Tom Riley

Subsid of Brit pubcaster mines hits with shows like 'Da Vinci's Demons'

BBC Worldwide Prods. is developing British scripted series in America for the world with former BBC head of fiction Jane Tranter at the helm. Since Tranter came to the U.S. in 2009 to run BBC Worldwide Prods., it has grown from having two shows on the air to more than 20 series in production.

In 2012 BBC Worldwide Prods. created label Adjacent Prods. dedicated to projects that are not based upon BBC formats.

The brand will function alongside but separate from the rapidly growing BBC Worldwide Prods., which in 2012 produced more than 140 hours of original programming — some but not all derived from BBC-created programming.

But was the process of commissioning and producing drama much different in the U.S.?

“Scripted takes as long to get going in the U.S. as it does in the U.K. I’ve been here in L.A. for four years. Only now are we shooting the second season (10 episodes compared with first run of eight) of “Da Vinci’s Demons,” Tranter says. “That’s a fulfilment of the strategy to come out here to live and work in American TV. We needed to understand what U.S. broadcasters want so that we are able to make drama using British talent, shot in Britain and made the British way but which works for the U.S. I couldn’t do that from the U.K. You can’t make drama for people like Starz without understanding what premium cable TV is like here.”

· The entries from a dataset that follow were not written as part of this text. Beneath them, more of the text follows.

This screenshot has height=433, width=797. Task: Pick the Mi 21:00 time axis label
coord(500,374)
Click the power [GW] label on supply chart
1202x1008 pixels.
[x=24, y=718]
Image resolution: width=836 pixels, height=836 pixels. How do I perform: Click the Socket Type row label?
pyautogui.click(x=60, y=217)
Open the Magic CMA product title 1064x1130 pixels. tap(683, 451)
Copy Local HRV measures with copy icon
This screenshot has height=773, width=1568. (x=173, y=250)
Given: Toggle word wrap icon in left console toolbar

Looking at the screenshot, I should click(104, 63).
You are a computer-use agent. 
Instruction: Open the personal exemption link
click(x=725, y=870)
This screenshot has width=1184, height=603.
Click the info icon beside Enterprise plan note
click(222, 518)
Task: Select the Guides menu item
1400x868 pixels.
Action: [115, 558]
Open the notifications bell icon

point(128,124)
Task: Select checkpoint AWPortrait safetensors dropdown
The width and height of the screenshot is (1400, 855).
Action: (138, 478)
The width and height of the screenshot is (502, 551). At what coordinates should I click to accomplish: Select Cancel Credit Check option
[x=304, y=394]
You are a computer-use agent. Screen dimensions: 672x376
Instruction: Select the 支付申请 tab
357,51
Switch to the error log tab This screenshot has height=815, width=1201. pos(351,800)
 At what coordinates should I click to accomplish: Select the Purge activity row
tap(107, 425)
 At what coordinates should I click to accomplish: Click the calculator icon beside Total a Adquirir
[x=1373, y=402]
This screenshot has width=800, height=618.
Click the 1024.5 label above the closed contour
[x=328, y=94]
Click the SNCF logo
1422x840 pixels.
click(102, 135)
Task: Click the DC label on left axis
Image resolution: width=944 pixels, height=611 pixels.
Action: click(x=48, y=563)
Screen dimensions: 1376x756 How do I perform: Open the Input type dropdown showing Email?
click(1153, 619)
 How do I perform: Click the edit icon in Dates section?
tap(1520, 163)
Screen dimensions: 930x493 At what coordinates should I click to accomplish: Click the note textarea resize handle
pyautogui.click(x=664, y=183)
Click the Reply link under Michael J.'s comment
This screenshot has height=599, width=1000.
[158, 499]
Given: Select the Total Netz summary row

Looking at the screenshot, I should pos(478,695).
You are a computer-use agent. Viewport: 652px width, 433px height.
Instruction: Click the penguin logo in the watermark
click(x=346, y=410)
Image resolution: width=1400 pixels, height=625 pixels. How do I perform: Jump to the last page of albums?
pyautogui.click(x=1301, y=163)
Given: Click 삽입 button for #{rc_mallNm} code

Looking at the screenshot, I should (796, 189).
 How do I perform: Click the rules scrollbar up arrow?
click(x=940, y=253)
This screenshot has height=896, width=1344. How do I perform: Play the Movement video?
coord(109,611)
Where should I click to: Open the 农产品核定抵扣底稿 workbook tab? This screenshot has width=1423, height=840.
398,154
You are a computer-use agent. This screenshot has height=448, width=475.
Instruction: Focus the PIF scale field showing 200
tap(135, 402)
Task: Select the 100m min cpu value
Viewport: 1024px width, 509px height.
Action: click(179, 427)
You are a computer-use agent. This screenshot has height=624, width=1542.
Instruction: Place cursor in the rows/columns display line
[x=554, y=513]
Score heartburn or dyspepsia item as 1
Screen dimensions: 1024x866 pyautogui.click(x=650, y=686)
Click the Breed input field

She adds that in the past, she’s worked on co-productions that have started in the U.K., filmed there and the partners have come on board as the project develops. But now, “it’s the U.S. coming in from the start and putting the majority of the money in — vast amounts of money.”

The budget for Da Vinci’s Demons is also U.S. premium-cable style: “(It) was really large, not as much as Game of Thrones (which reportedly cost around $60 million for its first season), but twice as much as I’ve ever had to spend on anything,” Tranter says.

She wouldn’t be drawn on a specific budget amount but the first season is reported to have cost $30 million. The Welsh government helped finance building of a studio for the series in a former car factory at Swansea Bay.

BBC Worldwide Prods. is also commissioning and producing two comedy series: “Getting On” for HBO, which has just been commissioned, and “Us & Them,” which was picked up by Fox for a midseason order of 13.

“They are both reformatted versions of British shows. ‘Getting On’ is based on the BBC show of the same name starring Jo Brand and set in a NHS hospital. It has run for three seasons (in the U.K.). ‘Us & Them’ is a remake of (BBC hit) ‘Gavin and Stacey,’ ” says Tranter. “No one else in the U.S. apart from HBO would have done ‘Getting On.’ It’s completely the opposite end of the spectrum to a show like ‘Girls.’ There’s no makeup and no costumes. If the cast look tired, they look tired — none of the normal stuff, no support underwear!”

What does she about working in London?

“I miss everybody — writers, actors, producers, all my colleagues. I miss that sense of a collegiate atmosphere. British TV is an art form. People are putting their heart and soul into it. Here it’s a business opportunity. There’s a frisson about that, but it’s not the same.”